Geologist Bruno Wiskel of the University of Alberta recently reversed his view of man-made climate change and instead became a global warming skeptic. Wiskel was once such a big believer in man-made global warming that he set out to build a “Kyoto house” in honor of the UN sanctioned Kyoto Protocol which was signed in 1997.  Wiskel wanted to prove that the Kyoto Protocol’s goals were achievable by people making small changes in their lives. But after further examining the science behind Kyoto, Wiskel reversed his scientific views completely and became such a strong skeptic, that he recently wrote a book titled “The Emperor's New Climate: Debunking the Myth of Global Warming.”  A November 15, 2006 Edmonton Sun article explains Wiskel’s conversion while building his “Kyoto house”: “Instead, he said he realized global warming theory was full of holes and ‘red flags,’ and became convinced that humans are not responsible for rising temperatures.” Wiskel now says “the truth has to start somewhere.”  Noting that the Earth has been warming for 18,000 years, Wiskel told the Canadian newspaper, “If this happened once and we were the cause of it, that would be cause for concern. But glaciers have been coming and going for billions of years."  Wiskel also said that global warming has gone "from a science to a religion” and noted that research money is being funneled into promoting climate alarmism instead of funding areas he considers more worthy. "If you funnel money into things that can't be changed, the money is not going into the places that it is needed,” he said.
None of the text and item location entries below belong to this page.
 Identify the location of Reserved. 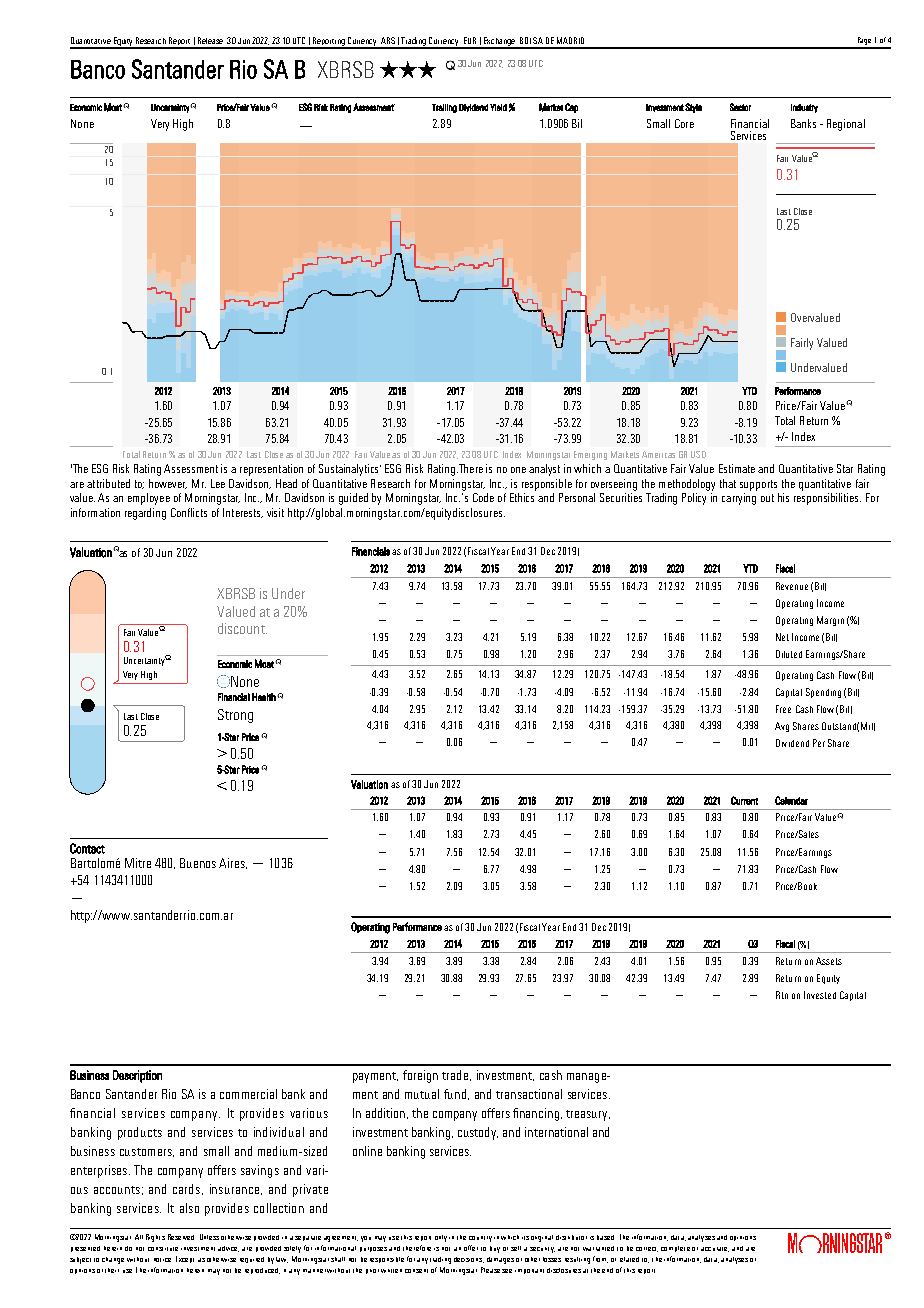
(181, 1237).
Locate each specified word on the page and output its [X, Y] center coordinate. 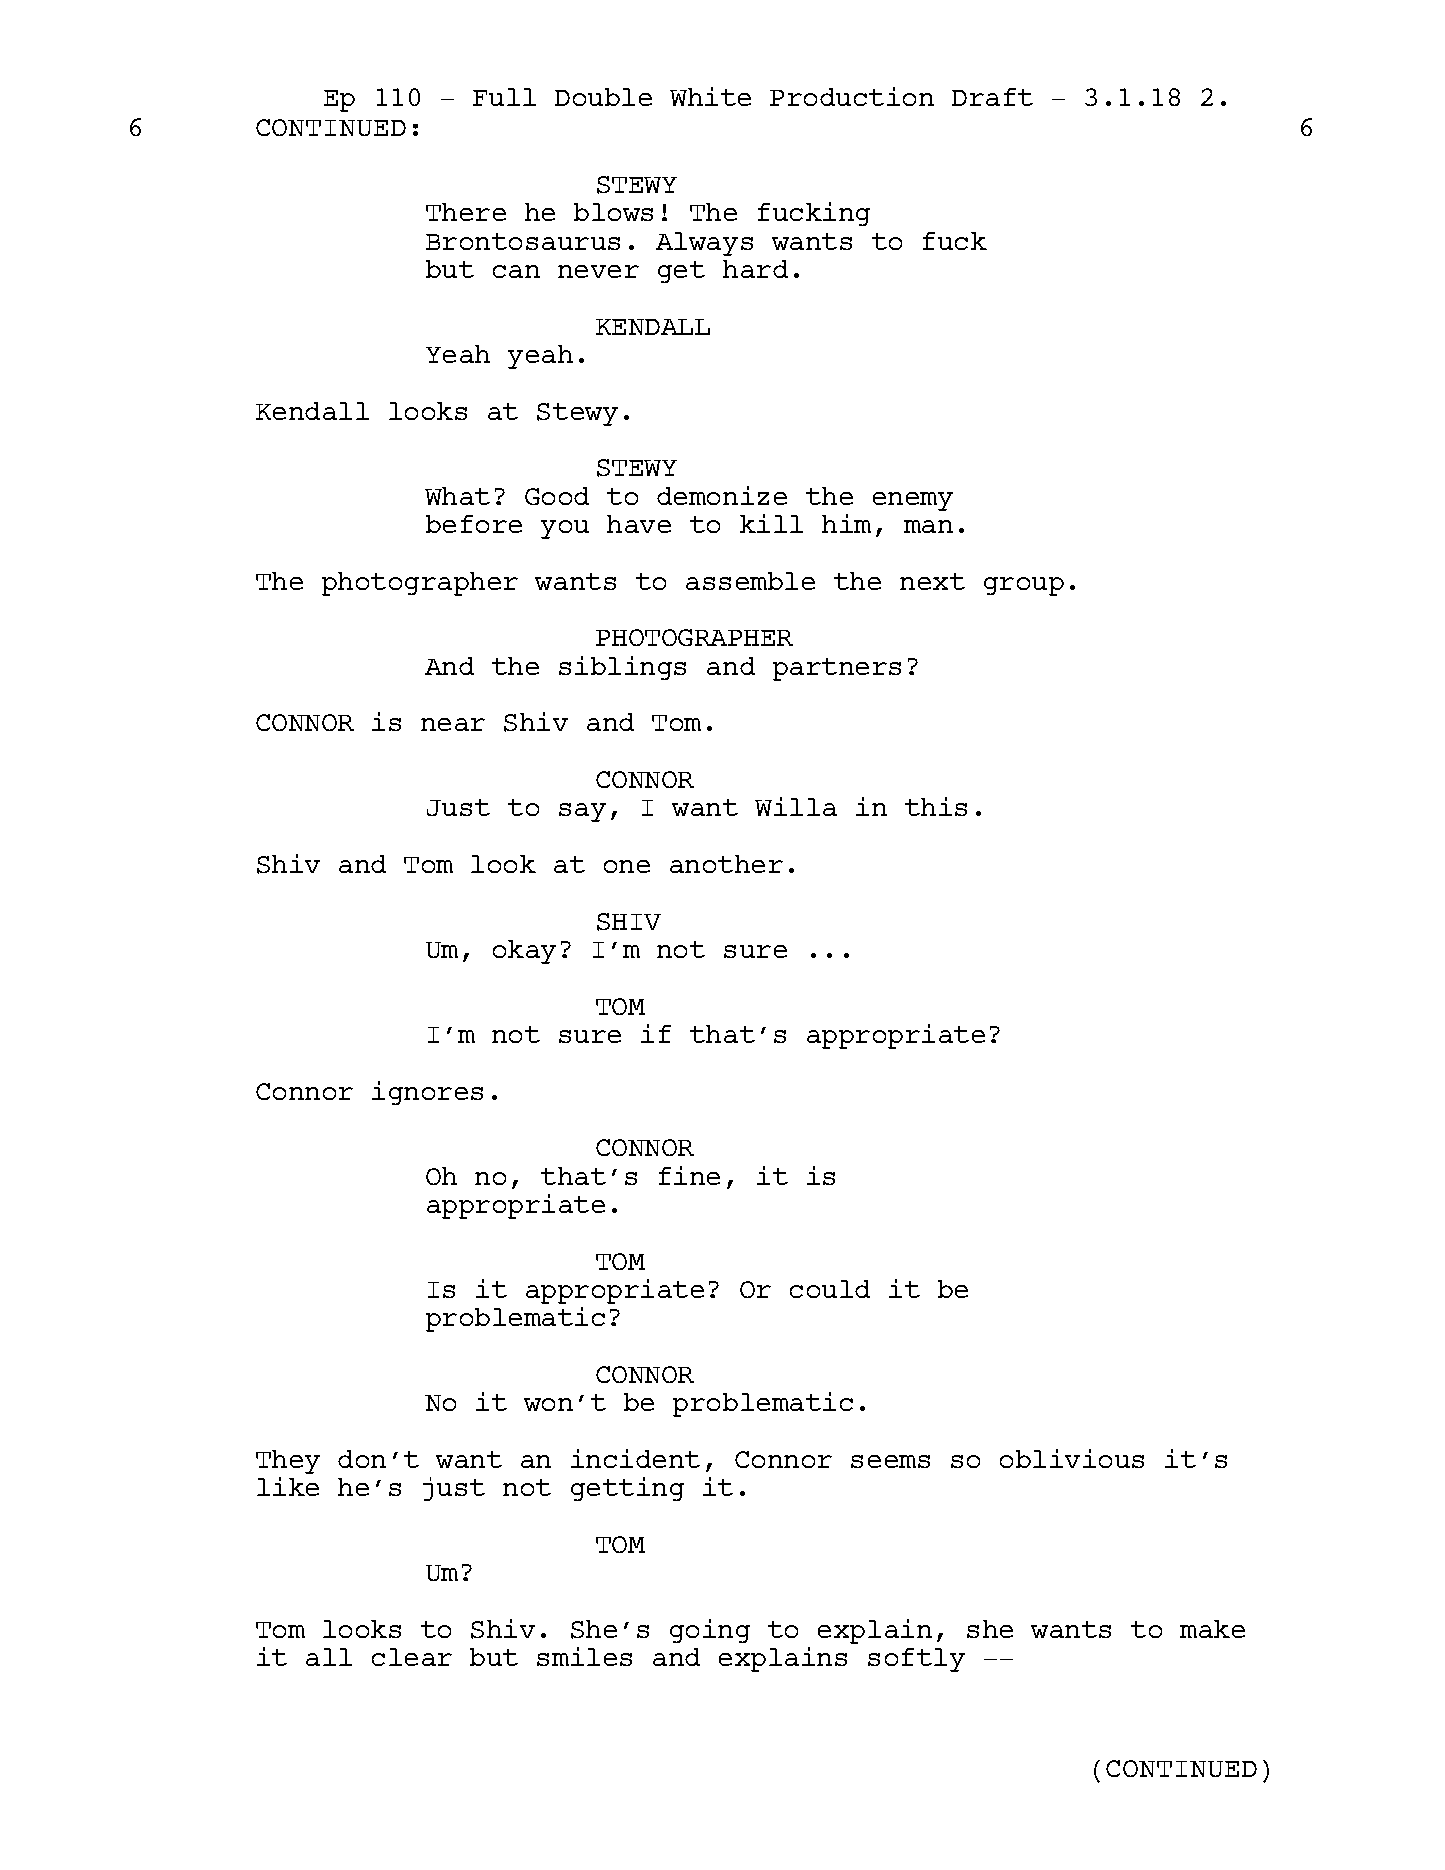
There [466, 212]
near [453, 724]
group [1024, 586]
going [710, 1631]
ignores [427, 1093]
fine [689, 1175]
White [710, 96]
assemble [750, 581]
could [830, 1289]
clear [412, 1657]
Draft [992, 97]
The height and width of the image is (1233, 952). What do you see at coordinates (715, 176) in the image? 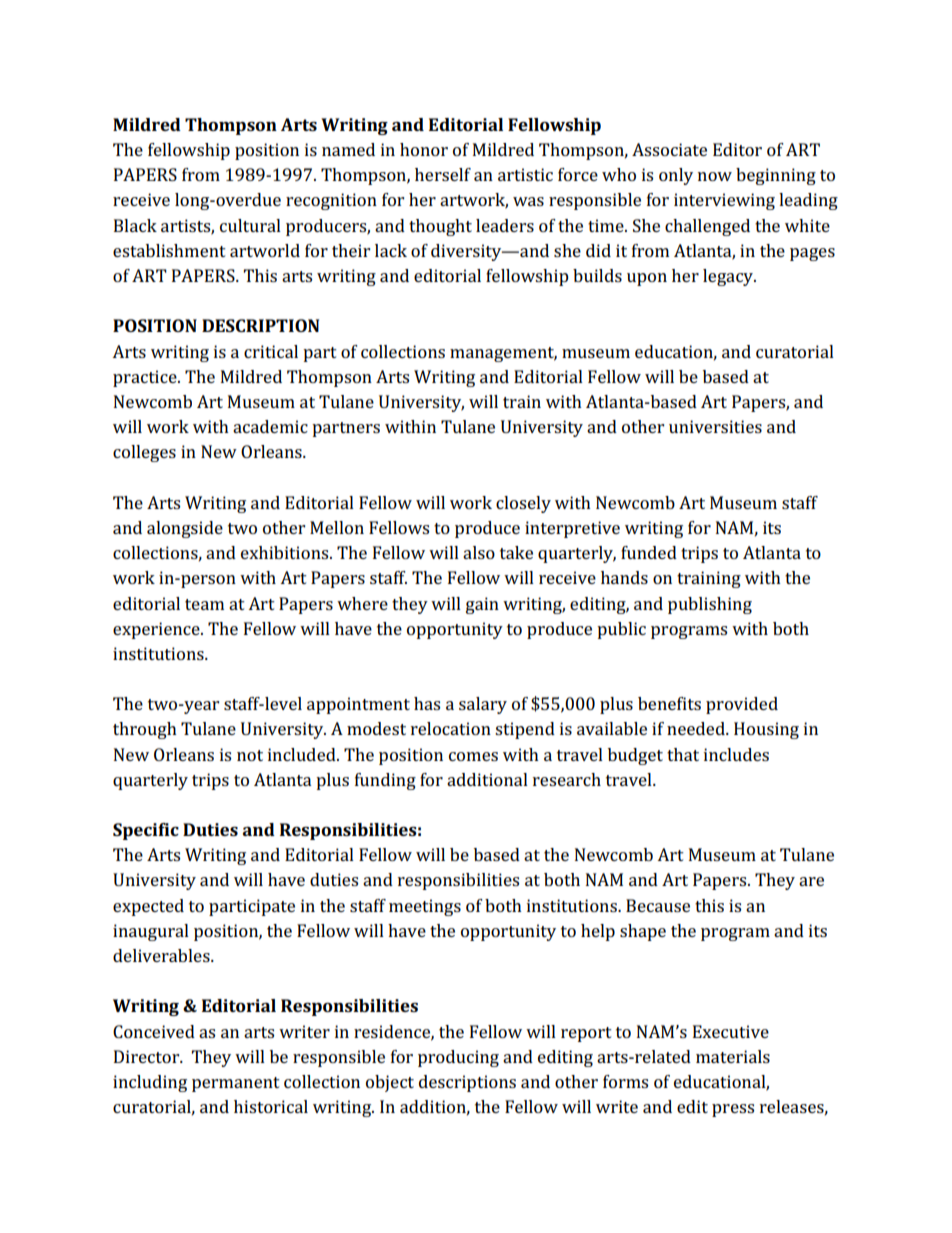
I see `now` at bounding box center [715, 176].
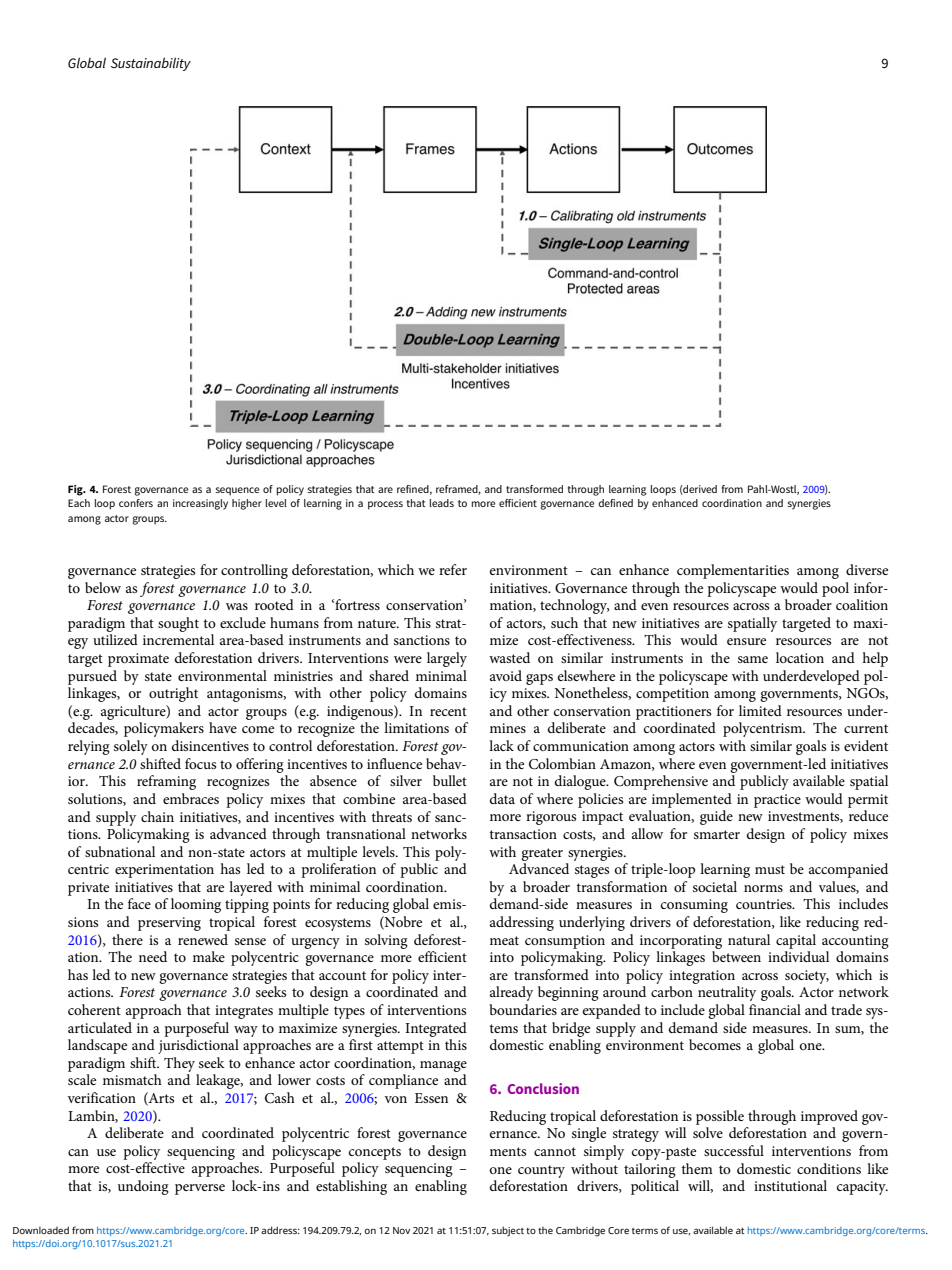 This screenshot has height=1270, width=952. What do you see at coordinates (835, 589) in the screenshot?
I see `pool` at bounding box center [835, 589].
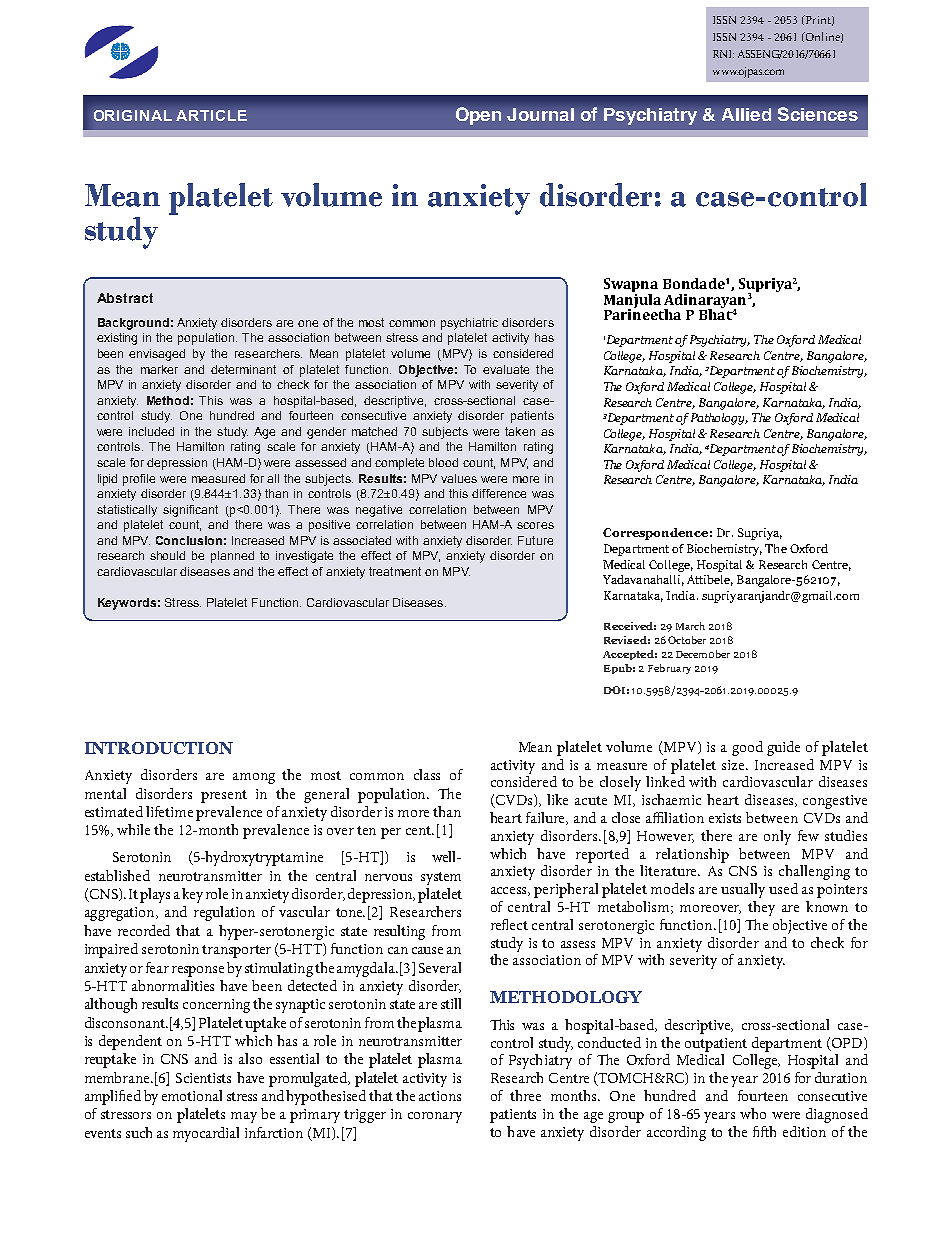 This screenshot has height=1233, width=952. Describe the element at coordinates (746, 114) in the screenshot. I see `Allied` at that location.
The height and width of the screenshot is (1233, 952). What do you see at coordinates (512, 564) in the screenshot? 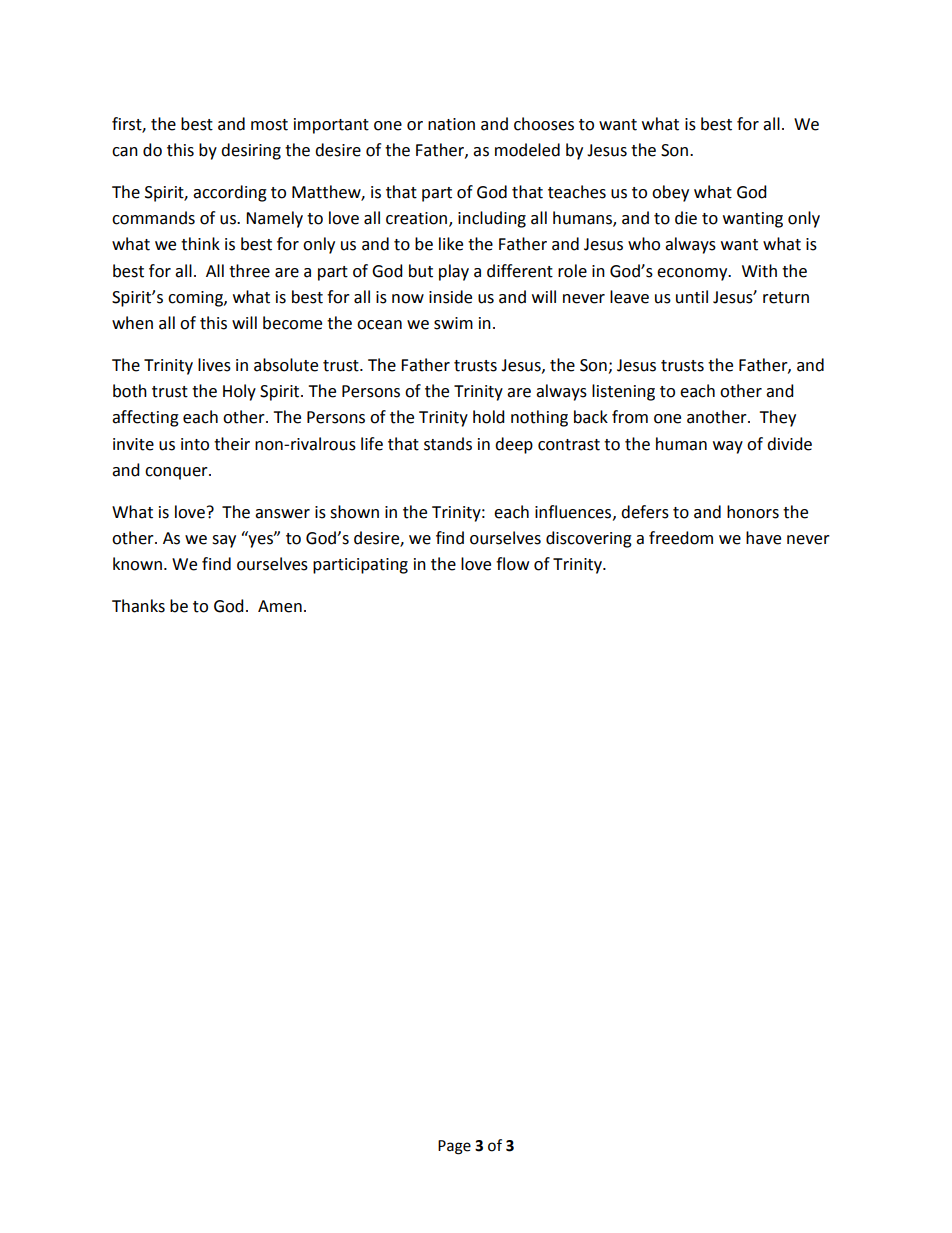
I see `flow` at bounding box center [512, 564].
Astrophysicist Dr. Nir Shaviv, one of Israel's top young award winning scientists, recanted his belief that manmade emissions were driving climate change. ""Like many others, I was personally sure that CO2 is the bad culprit in the story of global warming. But after carefully digging into the evidence, I realized that things are far more complicated than the story sold to us by many climate scientists or the stories regurgitated by the media. In fact, there is much more than meets the eye,” Shaviv said in February 2, 2007 Canadian National Post article. According to Shaviv, the C02 temperature link is only “incriminating circumstantial evidence.” "Solar activity can explain a large part of the 20th-century global warming" and "it is unlikely that [the solar climate link] does not exist,” Shaviv noted pointing to the impact cosmic- rays have on the atmosphere. According to the National Post, Shaviv believes that even a doubling of CO2 in the atmosphere by 2100 "will not dramatically increase the global temperature." “Even if we halved the CO2 output, and the CO2 increase by 2100 would be, say, a 50% increase relative to today instead of a doubled amount, the expected reduction in the rise of global temperature would be less than 0.5C. This is not significant,” Shaviv explained. Shaviv also wrote on August 18, 2006 that a colleague of his believed that “CO2 should have a large effect on climate” so “he set out to reconstruct the phanerozoic temperature. He wanted to find the CO2 signature in the data, but since there was none, he slowly had to change his views.”  Shaviv believes there will be more scientists converting to man-made global warming skepticism as they discover the dearth of evidence. “I think this is common to many of the scientists who think like us (that is, that CO2 is a secondary climate driver). Each one of us was working in his or her own niche. While working there, each one of us realized that things just don't add up to support the AGW (Anthropogenic Global Warming) picture. So many had to change their views,” he wrote.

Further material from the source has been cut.